Sunday, October 30, 2016

86. No Place To Hide: The Underground History of American Education by John Taylor Gatto from archve.org

No Place To Hide 

How could the amazing lives of George Washington, Andrew Jackson, the John D. 
Rockefellers, Margaret Fuller, Amy Lowell, my own immigrant McManuses, Gattos, 
Zimmers, Hoffmans, and D'Agostinos, have added up to this lifeless Utopia? Like a black 
hole it grew, although no human being flourishes under such a regime or rests easily 
inside the logic of hundreds of systems intermeshing into one master system, all 
demanding obedience from their human parts. Here is a materialistic inverse of Ezekiel's 
spiritual vision of wheels within wheels. 

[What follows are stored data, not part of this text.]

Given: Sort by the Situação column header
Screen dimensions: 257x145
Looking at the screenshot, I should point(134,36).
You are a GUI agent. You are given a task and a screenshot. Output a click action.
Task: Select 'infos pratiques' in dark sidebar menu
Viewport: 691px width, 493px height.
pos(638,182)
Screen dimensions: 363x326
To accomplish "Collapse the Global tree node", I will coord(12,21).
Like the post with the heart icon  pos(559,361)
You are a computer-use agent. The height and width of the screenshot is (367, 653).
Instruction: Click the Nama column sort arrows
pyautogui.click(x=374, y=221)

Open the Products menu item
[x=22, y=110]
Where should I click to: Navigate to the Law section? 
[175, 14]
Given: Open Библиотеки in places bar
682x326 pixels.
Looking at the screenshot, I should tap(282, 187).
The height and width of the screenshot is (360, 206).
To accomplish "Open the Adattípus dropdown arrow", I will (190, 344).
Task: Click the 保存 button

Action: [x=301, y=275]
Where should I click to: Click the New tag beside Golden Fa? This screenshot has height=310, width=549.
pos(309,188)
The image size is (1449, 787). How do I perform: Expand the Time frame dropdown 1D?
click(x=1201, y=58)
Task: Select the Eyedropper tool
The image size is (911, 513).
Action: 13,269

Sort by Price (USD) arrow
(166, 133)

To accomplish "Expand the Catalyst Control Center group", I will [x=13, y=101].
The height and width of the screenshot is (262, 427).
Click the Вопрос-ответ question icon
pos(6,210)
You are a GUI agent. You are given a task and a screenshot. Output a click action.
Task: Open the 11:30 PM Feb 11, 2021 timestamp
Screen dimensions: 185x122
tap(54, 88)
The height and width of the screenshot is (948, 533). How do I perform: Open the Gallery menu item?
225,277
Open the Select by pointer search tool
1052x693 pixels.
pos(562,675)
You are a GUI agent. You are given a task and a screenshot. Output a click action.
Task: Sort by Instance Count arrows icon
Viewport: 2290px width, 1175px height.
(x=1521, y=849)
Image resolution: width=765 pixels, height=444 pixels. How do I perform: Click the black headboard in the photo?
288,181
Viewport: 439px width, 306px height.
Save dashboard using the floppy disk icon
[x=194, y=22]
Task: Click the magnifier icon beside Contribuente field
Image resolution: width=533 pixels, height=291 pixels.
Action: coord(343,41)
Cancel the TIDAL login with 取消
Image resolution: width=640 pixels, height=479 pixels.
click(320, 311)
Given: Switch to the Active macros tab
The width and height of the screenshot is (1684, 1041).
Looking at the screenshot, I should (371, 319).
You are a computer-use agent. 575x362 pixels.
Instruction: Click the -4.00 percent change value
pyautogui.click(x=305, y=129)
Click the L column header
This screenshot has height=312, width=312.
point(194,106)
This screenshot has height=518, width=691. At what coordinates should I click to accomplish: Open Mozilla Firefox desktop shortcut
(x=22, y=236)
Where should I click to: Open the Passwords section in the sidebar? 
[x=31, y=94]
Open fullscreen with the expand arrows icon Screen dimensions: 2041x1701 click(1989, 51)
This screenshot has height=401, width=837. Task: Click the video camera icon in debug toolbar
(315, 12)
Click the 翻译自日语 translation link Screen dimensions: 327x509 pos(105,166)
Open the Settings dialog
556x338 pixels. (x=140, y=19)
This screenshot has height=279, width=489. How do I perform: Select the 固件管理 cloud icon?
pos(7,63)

In a New York Times description of the first "Edison Project" school in Sherman, Texas — 
a system of proprietary schools supplying a home computer for every child, e-mail, 
longer school days and years, and "the most high-tech school in America" (as Benno 
Schmidt, former president of Yale, put it) — the local superintendent gloated over what he 
must have regarded as the final solution to the student-control issue: " Can you imagine 
what this means if you're home sick? The teacher can just put stuff in the student's e- 
mail... .There's no place to hide anymore!"